Authorized Representative - Food Assistance

Revised August 6, 2020


This section explains authorized representative rules specific for Basic Food and describes when an authorized representative is required for someone in a treatment center or group home.

WAC 388-460-0005 Can I choose someone to apply for Basic Food for my assistance unit?

WAC 388-460-0010 Do I have an authorized representative for Basic Food if I live in a treatment center or group home?

WAC 388-460-0015 Who will the department not allow as an authorized representative for Basic Food?

Clarifying Information - WAC 388-460-0005

  1. How clients designate an authorized representative:
    A client can designate an authorized representative by completing the appropriate section on the DSHS 14-001 Application for Benefits, DSHS 14-078 Eligibility Review, Washington Connection online application, or by completing a DSHS 14-532 Authorized Representative form.
  2. Drug and Alcohol Treatment Centers:
    If a client receives food assistance in a qualified drug and alcohol treatment center, the treatment center must be the authorized representative.
  3. DSHS PBS Staff as Authorized Representatives for Basic Food:
    DSHS Public Benefit Specialist (PBS) staff may not act as an authorized representative or Alternate Card Holder for a household’s Basic Food benefits.
    1. Staff having access to change benefits due to their position and acting on behalf of the household is a direct conflict of interest.
  4. Verification:
    The identity of an authorized representative is a mandatory verification at application. See Verification Charts.
  5. Alternative Card Holders:
    With the exception of a FNS certified drug and alcohol treatment center or group home, an authorized representative does not receive a Quest card or have the ability to access the AU's benefits. If a client needs someone outside of their AU to access the benefits, see information on Alternate Card Holders in When and How Benefits are Delivered.
  6. Individuals who have Power of Attorney for a client:
    1. If an individual has Power of Attorney for a client, the person can be the client's authorized representative without the client having to specifically designate them as the authorized representative.
    2. If an individual has limited Power of Attorney, the Power of Attorney document must specifically give the person authority to act on the client's behalf for managing financial matters. If the document doesn't give the person this authority, the client must name the person as their authorized representative if they want them to act on their behalf.

Worker Responsibilities - WAC 388-460-0005

Authorized Representatives on Multiple Accounts:

ACES does not monitor or create reports on individuals who are authorized representatives for multiple cases. If you learn that a person is an authorized representative for multiple AUs and suspect the representative is misusing the client's benefits, refer the case to the Office of Fraud Accountability. See FRAUD.

#### To do:
Copy out everything in the Basic Food authorized representative rules above, from "WAC 388-460-0015 Who will" down to "be the authorized representative.".

#### Records supplied:

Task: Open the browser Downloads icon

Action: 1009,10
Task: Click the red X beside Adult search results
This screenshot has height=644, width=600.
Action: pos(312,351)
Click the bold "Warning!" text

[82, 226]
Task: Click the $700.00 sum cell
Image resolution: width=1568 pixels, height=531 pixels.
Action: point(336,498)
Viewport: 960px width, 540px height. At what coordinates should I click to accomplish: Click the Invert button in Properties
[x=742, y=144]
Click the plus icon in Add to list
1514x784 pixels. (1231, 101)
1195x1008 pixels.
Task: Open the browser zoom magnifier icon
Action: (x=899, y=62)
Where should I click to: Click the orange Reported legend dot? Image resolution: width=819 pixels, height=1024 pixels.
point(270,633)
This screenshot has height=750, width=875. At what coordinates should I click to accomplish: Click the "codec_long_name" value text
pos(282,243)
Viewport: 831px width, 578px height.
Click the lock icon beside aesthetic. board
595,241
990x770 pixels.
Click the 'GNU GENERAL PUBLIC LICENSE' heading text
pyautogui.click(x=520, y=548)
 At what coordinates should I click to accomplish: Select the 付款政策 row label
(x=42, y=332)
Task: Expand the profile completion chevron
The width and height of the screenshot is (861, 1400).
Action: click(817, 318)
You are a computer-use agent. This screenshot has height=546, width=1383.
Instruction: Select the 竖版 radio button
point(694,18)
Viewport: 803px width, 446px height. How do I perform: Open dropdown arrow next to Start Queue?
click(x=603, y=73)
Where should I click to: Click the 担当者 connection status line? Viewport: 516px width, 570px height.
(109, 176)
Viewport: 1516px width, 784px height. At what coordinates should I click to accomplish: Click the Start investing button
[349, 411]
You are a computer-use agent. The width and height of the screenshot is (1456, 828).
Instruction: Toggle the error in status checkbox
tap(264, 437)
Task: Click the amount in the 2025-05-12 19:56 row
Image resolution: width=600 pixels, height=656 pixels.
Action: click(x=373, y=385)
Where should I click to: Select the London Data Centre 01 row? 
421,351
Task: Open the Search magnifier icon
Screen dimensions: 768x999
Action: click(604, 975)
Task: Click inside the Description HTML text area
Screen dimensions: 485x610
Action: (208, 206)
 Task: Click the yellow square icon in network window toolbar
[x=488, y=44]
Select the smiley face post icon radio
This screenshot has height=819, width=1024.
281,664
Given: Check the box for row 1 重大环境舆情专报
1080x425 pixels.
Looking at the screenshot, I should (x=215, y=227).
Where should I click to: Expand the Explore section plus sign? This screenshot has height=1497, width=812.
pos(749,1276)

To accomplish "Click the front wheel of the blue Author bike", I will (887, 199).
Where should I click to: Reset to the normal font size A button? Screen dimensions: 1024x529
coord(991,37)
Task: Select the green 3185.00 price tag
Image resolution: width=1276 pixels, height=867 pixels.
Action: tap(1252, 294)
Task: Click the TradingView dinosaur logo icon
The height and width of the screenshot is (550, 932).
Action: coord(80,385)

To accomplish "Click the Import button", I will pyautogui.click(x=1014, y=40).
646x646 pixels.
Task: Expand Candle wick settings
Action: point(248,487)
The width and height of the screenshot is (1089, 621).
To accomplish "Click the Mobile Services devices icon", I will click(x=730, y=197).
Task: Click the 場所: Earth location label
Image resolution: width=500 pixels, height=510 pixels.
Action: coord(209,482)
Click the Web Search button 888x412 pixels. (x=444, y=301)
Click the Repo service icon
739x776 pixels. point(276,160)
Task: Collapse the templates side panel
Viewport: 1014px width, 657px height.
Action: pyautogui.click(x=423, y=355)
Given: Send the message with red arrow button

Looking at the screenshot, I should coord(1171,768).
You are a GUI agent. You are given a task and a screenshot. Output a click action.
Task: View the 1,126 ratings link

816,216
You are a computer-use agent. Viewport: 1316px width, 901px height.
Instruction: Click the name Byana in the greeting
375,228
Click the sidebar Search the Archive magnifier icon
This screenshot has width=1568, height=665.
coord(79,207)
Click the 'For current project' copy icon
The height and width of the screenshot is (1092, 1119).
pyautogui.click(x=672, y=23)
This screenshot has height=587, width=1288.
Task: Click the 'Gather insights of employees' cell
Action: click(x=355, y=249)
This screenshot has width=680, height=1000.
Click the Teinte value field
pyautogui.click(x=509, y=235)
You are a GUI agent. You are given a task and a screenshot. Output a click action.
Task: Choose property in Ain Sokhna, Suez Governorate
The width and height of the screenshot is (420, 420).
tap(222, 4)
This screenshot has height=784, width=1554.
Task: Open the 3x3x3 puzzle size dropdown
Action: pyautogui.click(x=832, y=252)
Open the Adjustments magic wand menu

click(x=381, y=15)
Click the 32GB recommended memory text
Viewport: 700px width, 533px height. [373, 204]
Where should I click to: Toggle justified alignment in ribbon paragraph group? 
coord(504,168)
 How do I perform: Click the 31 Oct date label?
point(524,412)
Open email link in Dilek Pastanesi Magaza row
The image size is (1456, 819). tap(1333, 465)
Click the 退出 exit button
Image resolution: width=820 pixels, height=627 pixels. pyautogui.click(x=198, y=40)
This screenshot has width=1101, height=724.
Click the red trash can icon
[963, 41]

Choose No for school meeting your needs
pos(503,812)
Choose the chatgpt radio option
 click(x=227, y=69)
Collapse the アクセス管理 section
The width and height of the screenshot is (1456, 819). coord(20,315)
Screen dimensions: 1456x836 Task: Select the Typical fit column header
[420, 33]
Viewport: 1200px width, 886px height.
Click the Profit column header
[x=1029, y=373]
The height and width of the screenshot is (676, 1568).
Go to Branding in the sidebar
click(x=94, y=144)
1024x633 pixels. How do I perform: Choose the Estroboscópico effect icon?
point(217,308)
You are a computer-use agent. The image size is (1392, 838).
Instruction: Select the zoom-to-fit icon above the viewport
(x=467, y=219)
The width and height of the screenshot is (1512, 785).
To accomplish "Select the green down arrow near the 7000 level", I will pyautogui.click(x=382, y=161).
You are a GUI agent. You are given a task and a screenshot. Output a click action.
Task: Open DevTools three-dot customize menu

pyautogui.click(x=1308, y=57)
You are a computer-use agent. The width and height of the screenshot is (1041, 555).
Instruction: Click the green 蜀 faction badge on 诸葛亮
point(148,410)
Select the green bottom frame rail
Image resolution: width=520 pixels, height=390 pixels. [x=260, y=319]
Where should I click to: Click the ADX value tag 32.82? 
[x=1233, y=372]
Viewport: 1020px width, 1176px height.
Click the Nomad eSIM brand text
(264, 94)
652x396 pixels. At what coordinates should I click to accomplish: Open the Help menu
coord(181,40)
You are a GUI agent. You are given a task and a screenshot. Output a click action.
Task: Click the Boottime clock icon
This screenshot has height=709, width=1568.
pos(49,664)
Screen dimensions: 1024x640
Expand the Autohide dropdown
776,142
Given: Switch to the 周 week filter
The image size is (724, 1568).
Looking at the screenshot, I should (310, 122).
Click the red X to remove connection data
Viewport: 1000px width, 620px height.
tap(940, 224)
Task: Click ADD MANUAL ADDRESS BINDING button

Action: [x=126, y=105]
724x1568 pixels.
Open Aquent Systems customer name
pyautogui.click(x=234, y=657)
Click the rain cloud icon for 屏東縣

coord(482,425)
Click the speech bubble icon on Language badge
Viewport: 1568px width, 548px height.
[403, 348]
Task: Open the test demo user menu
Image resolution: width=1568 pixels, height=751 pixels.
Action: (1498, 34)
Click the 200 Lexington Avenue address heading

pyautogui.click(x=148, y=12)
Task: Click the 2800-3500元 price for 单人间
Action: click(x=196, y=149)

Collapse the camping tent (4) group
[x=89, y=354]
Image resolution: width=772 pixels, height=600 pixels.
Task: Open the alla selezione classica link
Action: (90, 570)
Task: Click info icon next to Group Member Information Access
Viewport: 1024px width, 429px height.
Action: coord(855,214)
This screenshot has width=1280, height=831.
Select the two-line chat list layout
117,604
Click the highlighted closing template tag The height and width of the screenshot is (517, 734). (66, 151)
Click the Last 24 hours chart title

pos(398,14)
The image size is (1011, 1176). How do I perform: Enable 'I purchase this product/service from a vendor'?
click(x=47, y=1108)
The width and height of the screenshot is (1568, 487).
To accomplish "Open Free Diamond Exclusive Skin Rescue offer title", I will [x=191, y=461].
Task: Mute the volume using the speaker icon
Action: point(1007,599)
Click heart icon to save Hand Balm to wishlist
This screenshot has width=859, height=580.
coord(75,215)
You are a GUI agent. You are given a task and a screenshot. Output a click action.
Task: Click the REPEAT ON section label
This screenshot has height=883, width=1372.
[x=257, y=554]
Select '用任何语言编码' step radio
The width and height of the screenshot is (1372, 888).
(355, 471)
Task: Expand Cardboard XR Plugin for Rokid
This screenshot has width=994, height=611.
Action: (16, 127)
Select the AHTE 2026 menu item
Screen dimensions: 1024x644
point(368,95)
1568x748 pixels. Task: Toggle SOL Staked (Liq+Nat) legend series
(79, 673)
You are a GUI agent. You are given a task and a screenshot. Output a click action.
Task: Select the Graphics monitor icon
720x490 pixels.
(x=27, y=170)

#### Exercise answer:
WAC 388-460-0015 Who will the department not allow as an authorized representative for Basic Food?

Clarifying Information - WAC 388-460-0005

  1. How clients designate an authorized representative:
    A client can designate an authorized representative by completing the appropriate section on the DSHS 14-001 Application for Benefits, DSHS 14-078 Eligibility Review, Washington Connection online application, or by completing a DSHS 14-532 Authorized Representative form.
  2. Drug and Alcohol Treatment Centers:
    If a client receives food assistance in a qualified drug and alcohol treatment center, the treatment center must be the authorized representative.